## [What is needed]
Could you return every line of the records below that contains the word "khoa"?

## [Data for processing]
↓↓↓

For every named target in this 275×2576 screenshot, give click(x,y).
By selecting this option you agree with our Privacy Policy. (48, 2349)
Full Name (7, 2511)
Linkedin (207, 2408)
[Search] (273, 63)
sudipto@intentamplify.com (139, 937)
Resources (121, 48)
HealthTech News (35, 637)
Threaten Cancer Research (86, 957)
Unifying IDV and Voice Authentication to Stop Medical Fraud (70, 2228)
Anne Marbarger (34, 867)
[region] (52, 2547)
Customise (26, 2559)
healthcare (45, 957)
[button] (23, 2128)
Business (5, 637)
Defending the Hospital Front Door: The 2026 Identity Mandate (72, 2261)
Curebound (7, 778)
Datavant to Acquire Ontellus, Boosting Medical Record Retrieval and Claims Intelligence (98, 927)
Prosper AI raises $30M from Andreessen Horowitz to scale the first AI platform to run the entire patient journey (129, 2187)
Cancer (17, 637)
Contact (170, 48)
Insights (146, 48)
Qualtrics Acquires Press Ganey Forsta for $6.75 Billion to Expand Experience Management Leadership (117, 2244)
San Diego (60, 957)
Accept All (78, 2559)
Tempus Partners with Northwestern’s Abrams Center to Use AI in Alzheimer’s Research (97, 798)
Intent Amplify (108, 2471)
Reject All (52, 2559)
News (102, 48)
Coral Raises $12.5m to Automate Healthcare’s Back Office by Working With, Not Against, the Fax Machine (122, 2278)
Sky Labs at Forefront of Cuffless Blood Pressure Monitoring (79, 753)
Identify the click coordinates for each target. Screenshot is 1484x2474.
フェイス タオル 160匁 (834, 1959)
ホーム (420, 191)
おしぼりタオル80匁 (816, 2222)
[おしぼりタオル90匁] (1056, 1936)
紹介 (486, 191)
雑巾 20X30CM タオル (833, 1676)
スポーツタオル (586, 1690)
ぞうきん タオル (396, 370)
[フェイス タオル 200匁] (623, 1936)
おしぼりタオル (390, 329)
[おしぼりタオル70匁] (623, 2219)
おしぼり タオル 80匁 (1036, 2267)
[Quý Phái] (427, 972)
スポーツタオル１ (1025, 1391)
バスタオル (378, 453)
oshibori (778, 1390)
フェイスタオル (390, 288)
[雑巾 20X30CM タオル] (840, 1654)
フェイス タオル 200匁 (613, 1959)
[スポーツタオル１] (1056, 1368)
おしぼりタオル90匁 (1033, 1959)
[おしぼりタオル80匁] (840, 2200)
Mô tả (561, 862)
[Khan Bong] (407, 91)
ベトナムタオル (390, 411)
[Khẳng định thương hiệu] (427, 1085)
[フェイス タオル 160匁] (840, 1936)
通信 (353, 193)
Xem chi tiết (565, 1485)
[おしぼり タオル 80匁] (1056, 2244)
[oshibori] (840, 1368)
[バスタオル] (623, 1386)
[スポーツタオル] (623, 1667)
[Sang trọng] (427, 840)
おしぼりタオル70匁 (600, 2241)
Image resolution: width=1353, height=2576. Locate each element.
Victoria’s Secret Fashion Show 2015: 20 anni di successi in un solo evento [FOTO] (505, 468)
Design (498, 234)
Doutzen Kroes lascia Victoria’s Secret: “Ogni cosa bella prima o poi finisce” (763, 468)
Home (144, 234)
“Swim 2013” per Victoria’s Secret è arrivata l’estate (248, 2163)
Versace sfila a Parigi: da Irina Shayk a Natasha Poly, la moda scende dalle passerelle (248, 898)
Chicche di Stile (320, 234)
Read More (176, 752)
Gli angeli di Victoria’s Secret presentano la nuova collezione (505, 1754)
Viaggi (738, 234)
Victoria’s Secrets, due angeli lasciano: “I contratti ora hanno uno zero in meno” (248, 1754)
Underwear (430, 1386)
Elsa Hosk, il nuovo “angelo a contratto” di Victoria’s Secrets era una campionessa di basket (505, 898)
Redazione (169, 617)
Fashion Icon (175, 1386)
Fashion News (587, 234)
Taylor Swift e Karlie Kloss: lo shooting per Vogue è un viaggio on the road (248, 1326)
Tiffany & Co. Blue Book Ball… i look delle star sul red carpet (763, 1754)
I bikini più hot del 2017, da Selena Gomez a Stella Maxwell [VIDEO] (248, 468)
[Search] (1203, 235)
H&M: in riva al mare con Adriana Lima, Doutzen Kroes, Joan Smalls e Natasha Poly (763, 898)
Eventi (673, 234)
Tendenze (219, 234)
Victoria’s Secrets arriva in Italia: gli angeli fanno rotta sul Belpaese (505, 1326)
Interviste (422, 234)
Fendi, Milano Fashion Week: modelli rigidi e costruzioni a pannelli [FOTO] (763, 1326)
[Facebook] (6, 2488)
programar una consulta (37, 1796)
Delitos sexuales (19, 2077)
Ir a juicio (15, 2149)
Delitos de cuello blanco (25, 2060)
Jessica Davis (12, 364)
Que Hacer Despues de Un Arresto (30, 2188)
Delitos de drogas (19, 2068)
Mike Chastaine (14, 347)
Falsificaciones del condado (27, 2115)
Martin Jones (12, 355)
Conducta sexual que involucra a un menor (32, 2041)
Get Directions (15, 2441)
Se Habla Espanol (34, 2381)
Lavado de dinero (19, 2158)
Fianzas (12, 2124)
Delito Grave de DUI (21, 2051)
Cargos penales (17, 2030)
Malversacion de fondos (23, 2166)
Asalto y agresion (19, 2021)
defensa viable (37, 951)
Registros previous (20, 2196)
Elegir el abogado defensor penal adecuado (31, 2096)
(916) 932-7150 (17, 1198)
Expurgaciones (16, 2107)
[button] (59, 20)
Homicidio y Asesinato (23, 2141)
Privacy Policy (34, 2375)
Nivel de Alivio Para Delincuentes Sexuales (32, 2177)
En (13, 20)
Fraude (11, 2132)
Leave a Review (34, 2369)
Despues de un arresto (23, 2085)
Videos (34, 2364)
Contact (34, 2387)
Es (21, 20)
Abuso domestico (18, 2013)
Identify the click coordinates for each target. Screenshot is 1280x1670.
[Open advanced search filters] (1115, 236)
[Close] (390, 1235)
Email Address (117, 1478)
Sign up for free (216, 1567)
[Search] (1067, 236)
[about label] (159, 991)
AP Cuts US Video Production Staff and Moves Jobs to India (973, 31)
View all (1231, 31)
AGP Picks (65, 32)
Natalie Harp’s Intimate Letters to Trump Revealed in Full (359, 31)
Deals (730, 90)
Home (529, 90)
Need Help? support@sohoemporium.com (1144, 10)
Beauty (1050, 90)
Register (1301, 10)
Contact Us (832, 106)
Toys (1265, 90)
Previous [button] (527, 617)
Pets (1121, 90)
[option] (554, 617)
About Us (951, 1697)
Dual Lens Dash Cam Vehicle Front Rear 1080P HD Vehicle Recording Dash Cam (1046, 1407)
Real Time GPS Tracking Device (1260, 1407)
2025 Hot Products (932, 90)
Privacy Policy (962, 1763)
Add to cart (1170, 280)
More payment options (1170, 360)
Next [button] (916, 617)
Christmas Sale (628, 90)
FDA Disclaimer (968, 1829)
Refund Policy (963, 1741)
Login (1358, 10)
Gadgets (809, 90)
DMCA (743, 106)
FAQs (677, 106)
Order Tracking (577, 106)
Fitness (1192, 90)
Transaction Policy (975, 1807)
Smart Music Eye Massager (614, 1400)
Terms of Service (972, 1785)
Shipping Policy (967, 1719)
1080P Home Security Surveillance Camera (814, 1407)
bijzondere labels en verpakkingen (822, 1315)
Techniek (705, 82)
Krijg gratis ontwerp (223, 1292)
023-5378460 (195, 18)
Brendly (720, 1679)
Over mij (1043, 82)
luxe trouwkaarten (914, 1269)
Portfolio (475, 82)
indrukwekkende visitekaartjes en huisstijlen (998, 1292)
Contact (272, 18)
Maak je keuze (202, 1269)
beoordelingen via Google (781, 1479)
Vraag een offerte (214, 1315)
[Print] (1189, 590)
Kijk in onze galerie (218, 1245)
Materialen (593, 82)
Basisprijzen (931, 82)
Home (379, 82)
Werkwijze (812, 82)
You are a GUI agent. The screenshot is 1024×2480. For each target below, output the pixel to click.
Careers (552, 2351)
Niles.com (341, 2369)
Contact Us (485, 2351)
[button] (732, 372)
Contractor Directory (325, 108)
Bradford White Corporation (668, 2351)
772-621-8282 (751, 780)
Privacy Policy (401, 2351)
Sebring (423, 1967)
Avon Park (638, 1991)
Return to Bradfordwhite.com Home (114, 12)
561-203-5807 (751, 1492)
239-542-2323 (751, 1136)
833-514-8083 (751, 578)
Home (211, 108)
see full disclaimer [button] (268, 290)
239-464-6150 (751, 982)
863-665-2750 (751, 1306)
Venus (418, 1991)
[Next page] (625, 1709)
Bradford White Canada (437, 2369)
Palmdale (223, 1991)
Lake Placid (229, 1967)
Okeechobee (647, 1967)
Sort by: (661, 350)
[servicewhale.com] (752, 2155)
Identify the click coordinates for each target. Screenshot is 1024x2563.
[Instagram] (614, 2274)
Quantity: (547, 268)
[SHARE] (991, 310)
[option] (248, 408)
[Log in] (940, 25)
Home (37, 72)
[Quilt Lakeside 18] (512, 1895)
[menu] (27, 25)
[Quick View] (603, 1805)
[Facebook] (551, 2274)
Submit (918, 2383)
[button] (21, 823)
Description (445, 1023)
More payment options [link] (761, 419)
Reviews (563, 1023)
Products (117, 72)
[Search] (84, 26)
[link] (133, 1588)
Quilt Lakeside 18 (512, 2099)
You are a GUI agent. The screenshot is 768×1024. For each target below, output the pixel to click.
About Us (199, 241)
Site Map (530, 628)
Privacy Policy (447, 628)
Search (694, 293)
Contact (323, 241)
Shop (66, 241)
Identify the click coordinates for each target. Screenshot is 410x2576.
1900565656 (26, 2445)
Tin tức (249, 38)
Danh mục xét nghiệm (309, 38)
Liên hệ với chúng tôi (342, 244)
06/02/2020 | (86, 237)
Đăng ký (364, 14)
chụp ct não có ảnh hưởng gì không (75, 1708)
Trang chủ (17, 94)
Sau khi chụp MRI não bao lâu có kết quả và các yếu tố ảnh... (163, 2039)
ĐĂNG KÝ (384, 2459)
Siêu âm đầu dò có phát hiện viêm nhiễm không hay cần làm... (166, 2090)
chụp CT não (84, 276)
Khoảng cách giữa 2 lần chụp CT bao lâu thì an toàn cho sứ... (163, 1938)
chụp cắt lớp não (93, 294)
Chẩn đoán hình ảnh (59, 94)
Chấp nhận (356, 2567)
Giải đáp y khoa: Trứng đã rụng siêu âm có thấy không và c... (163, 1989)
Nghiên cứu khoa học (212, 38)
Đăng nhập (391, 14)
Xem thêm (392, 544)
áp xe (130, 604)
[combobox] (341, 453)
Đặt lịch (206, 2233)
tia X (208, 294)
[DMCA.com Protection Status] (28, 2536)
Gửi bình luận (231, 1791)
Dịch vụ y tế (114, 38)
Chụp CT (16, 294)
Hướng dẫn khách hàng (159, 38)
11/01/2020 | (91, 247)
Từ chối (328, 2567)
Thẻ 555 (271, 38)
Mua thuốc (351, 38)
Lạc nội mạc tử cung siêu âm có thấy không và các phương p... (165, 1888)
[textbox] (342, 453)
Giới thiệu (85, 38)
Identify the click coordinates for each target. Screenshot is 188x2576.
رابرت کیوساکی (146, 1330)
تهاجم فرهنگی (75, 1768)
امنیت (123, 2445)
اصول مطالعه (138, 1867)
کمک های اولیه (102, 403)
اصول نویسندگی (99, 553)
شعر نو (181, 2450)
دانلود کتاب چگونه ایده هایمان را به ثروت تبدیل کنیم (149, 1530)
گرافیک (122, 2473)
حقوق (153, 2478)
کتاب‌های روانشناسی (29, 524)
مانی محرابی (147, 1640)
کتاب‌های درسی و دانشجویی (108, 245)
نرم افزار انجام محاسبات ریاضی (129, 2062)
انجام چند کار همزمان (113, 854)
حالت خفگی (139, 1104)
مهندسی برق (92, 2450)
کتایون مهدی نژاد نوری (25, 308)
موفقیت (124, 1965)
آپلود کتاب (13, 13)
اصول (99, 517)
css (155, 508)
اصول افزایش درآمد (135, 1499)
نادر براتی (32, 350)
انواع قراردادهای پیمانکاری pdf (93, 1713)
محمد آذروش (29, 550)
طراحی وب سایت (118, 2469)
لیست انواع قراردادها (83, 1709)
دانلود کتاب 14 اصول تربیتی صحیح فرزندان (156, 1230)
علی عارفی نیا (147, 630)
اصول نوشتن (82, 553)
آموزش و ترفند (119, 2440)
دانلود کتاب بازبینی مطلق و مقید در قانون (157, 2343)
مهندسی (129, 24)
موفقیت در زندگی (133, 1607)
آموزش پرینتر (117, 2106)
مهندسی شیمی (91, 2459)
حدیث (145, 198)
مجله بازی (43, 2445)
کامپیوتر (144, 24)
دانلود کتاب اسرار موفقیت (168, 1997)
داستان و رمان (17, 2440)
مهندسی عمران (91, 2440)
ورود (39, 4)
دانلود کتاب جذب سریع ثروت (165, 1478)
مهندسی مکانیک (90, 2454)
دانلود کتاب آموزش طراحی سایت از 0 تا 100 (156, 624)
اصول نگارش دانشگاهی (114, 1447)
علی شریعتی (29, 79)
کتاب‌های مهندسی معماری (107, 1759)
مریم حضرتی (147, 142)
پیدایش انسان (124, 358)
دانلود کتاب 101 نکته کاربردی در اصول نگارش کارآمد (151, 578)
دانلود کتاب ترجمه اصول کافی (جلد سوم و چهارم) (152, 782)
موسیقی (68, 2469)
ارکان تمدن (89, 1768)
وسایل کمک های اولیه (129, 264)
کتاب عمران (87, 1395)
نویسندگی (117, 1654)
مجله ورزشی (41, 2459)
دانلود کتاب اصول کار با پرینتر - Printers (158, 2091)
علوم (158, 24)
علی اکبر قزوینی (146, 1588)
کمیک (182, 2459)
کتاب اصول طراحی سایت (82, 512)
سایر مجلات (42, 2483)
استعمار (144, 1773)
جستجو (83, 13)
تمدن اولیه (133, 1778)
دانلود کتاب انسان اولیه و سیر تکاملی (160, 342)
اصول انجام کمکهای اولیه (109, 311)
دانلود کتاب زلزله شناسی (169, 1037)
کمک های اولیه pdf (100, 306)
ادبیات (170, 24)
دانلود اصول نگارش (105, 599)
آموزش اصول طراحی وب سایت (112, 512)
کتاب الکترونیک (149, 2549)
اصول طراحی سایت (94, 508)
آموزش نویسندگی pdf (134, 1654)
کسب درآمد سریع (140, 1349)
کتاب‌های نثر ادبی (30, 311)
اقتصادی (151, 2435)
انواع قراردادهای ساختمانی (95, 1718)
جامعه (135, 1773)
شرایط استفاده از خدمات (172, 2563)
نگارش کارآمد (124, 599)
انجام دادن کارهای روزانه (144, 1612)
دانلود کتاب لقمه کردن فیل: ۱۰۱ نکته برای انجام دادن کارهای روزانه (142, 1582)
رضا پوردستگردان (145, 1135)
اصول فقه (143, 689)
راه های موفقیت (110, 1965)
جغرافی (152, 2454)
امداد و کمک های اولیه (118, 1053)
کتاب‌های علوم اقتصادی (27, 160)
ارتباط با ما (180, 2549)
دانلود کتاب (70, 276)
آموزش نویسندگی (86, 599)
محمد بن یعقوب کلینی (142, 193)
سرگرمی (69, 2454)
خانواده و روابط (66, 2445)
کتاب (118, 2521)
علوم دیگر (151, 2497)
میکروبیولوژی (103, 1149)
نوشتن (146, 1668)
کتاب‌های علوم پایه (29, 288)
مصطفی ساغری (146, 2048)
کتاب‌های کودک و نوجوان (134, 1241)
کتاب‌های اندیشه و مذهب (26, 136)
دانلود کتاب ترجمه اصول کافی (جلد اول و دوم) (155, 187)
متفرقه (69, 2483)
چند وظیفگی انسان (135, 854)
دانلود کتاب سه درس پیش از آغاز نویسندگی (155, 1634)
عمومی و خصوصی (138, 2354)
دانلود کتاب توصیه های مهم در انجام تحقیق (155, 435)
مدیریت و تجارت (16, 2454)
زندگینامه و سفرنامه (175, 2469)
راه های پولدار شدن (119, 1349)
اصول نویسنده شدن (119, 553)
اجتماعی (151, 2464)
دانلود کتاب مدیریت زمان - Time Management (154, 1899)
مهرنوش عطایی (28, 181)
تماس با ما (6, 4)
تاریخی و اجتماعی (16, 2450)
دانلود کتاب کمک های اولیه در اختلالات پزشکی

↑↑↑

## [Solution for this problem]
Giải đáp y khoa: Trứng đã rụng siêu âm có thấy không và c... (163, 1989)
Nghiên cứu khoa học (212, 38)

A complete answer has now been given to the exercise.